Renault Sport led development of both cars, which is strange since the Smart is more enthusiastic in the corners than its French cousin. Levels of grip are similar, and the Forfour doesn’t turn in quite as gamely as the shorter Fortwo, but the Forfour feels less nose-led than the Twingo and more fun as a result.

It helps that the stability control doesn’t seem nearly as restrictive as it does in the Renault. This is a car that wears its rear-engined heart on its sleeve; throw a quick quarter-turn of lock at the car and the rear immediately slips a few degrees, just as it does in the smaller Fortwo but with a little more progression. It’s not enough to require much corrective lock, mostly because the ESP steps in before things get out of hand, but it’s more than enough to remind you where the engine is located and gives the Brabus some dynamic character, something the Twingo oddly lacks.

Unfortunately, the steering is mute, and over that first quarter-turn there’s little self-centring, which makes it difficult to judge grip levels as you turn in. On the plus side, the Forfour is a narrow car - 1875mm from mirror to mirror - and you sit relatively high, so you can place the car accurately and always have plenty of space to work with on the road.

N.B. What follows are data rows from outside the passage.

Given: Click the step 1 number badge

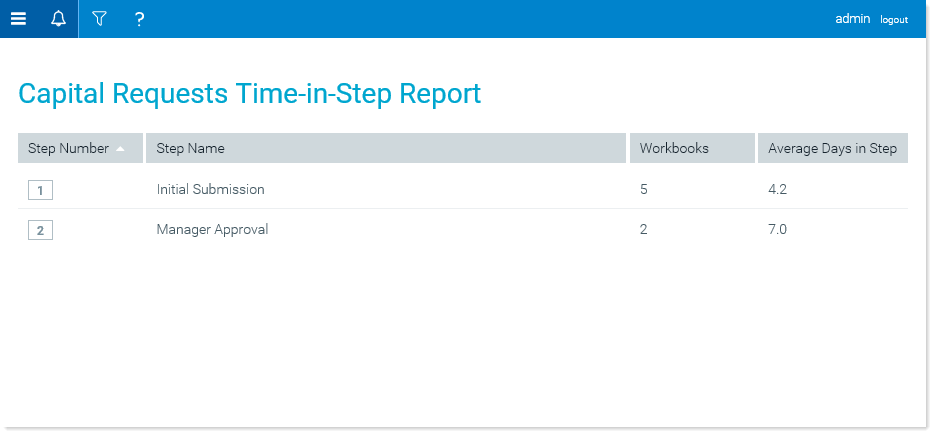Looking at the screenshot, I should pos(41,191).
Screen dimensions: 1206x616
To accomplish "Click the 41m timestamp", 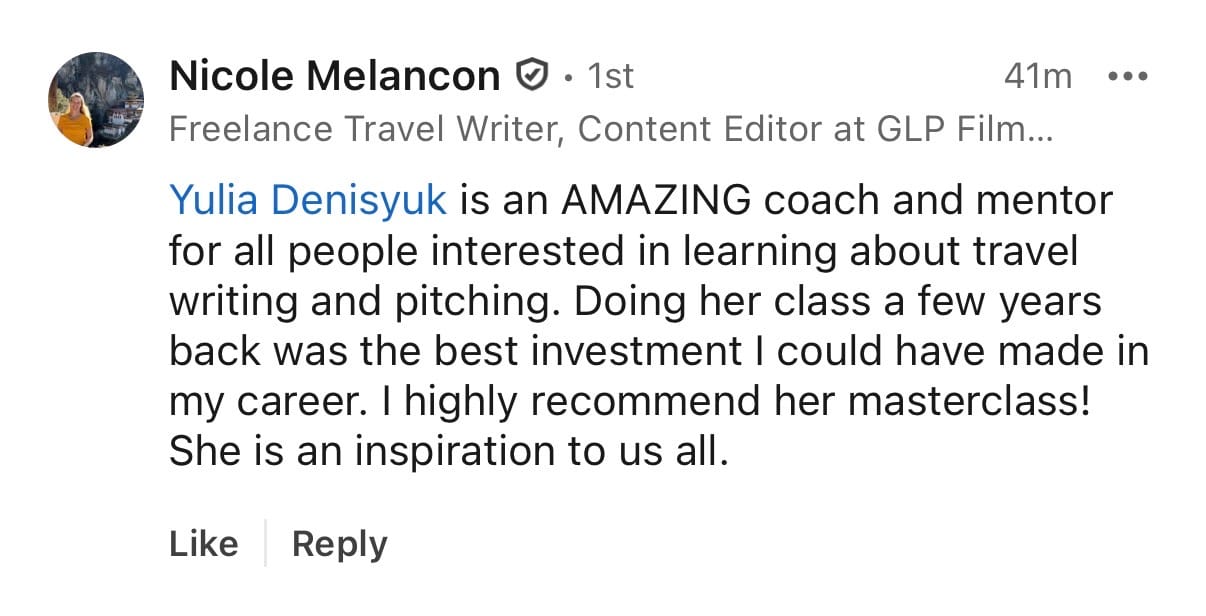I will (1037, 76).
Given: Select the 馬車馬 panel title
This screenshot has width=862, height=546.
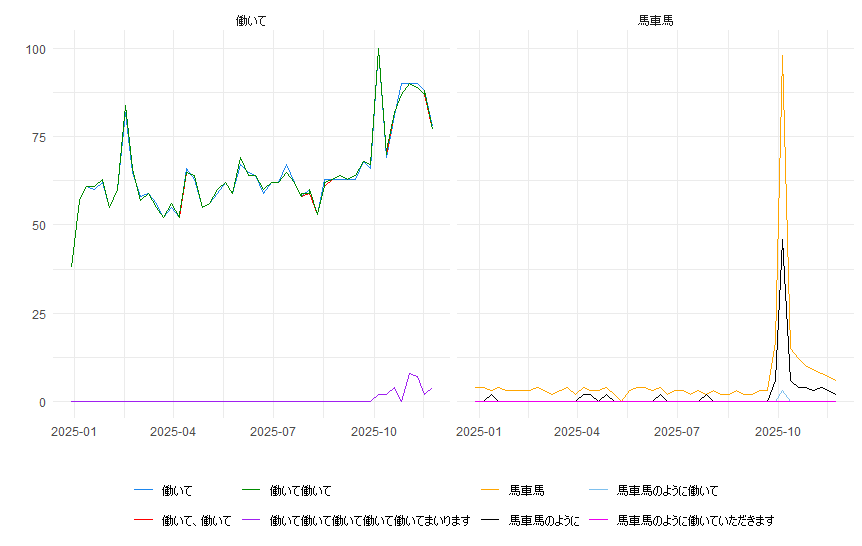Looking at the screenshot, I should click(655, 20).
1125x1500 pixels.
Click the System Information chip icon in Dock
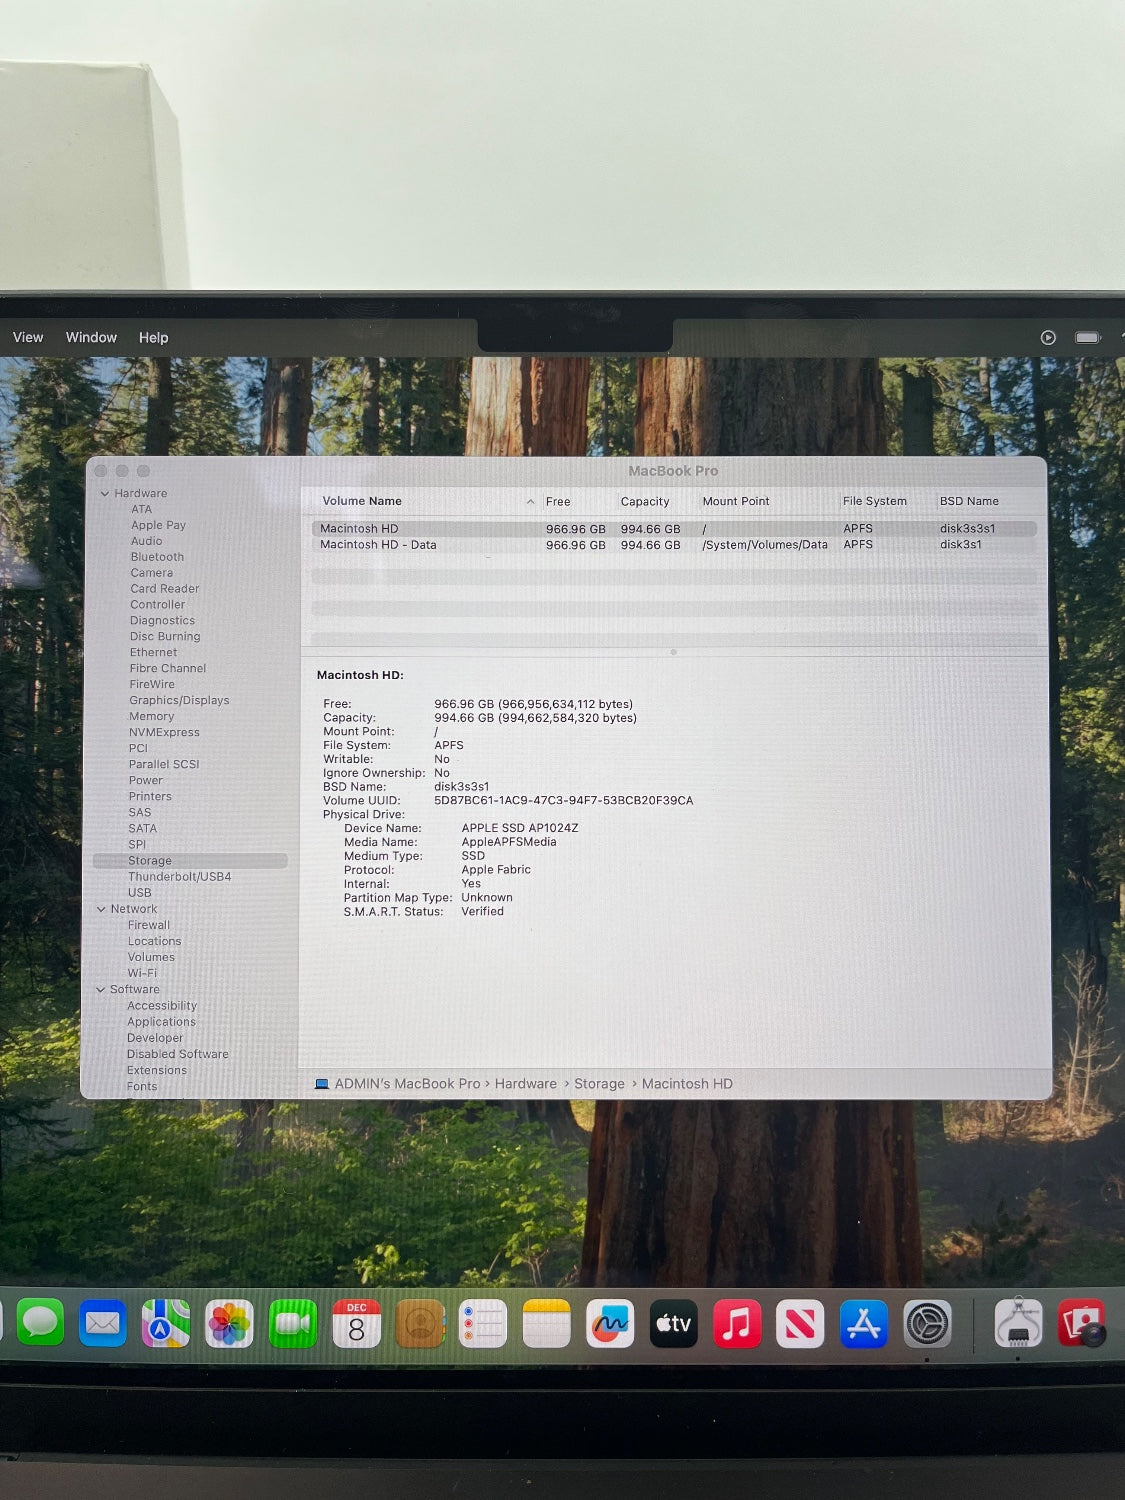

> Smart Fortwo Brabus review - Small car, big fun, huge price

It also has a higher quality ambience than the Renault, but does share many of its foibles. It can feel rather fidgety in strong winds, rear seat space is poor, the boot a bit pokey, and even at its cheapest (see below) it’s hard to justify on any value for money terms. But like its diminutive two-seat equivalent, the Forfour is surprisingly good fun, and a welcome addition to a segment where few seem interested in offering cars for driving enthusiasts.

Price and rivals

We criticised the Fortwo Brabus for its ludicrously high pricing, and the same criticisms apply here. A basic Brabus is £16,940, the Xclusive version tested begins at £19,985, and with graphite grey metallic paint, our test car broke through the £20k barrier.

£20k will get any number of proper hot hatchbacks that would walk all over the Forfour in most areas, and as a four-seater the Forfour doesn’t even have the novelty park-absolutely-anywhere appeal of the Fortwo as compensation - it’s uncomfortably close to being a “proper car” where people might start demanding proper-car things like value and space.

Most notably, it’s also a large chunk more than the £13,755 Renault asks for a Twingo GT. Even considering the Smart’s higher-quality cabin fittings, DCT ‘box and more entertaining handling, three-plus grand is a big ask from Smart for an otherwise identical car.